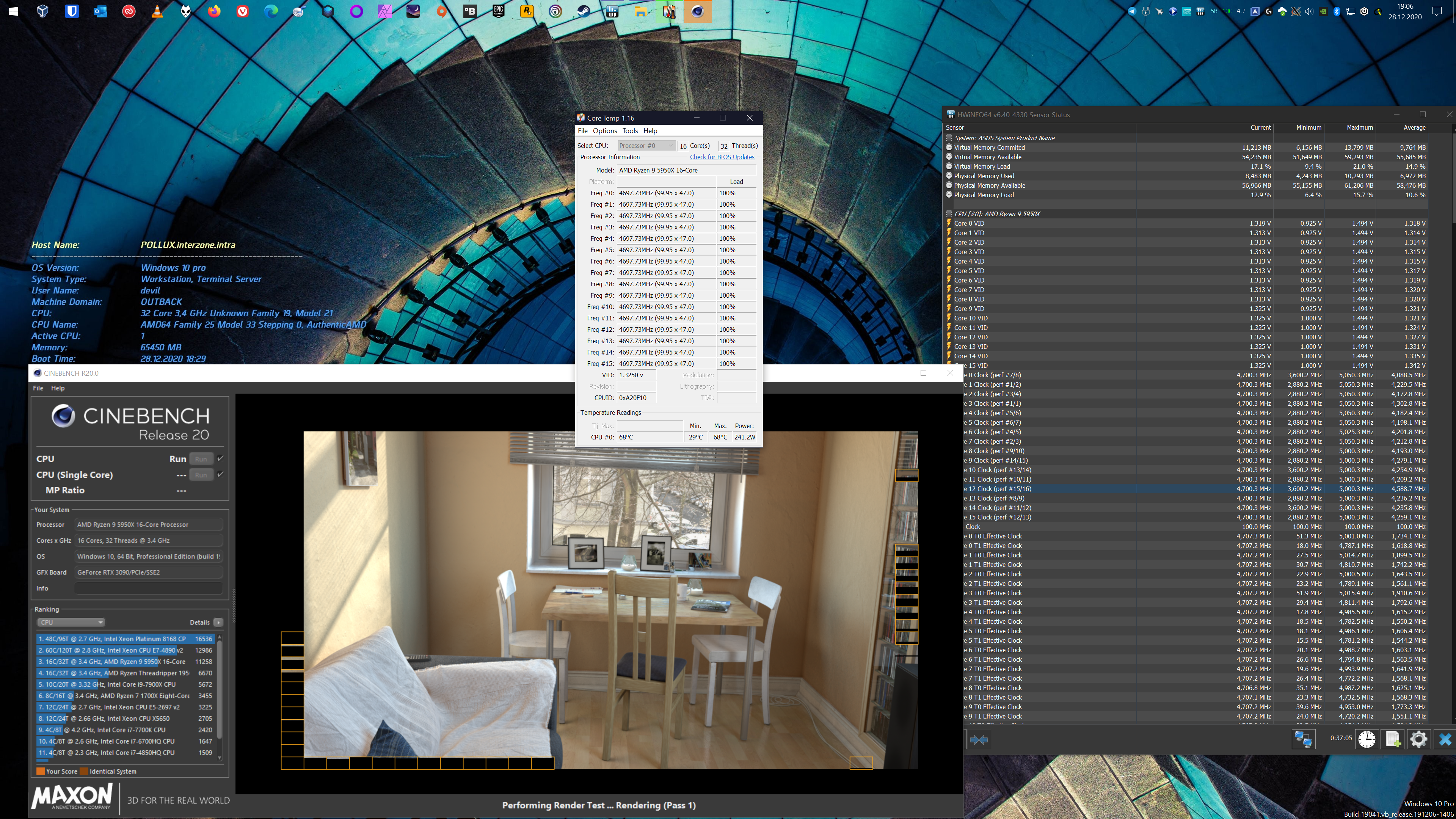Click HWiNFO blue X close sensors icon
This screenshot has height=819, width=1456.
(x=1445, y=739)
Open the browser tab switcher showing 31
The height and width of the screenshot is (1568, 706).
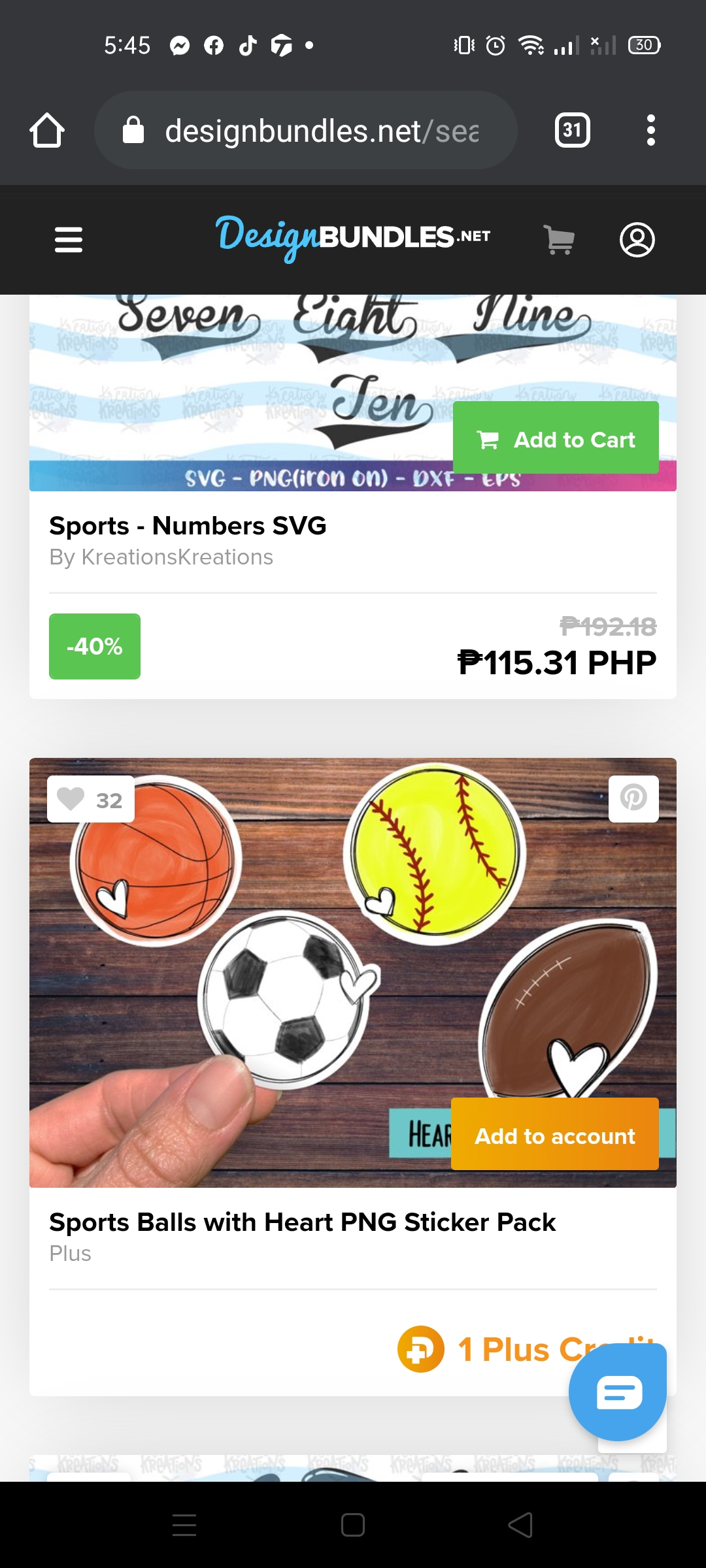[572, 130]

= = =

> [SET PROBLEM]
Please show every line from the material above that contains the word "width".

> [COMPLETE RESPONSE]
This screenshot has height=819, width=1456.
The height and width of the screenshot is (1568, 706).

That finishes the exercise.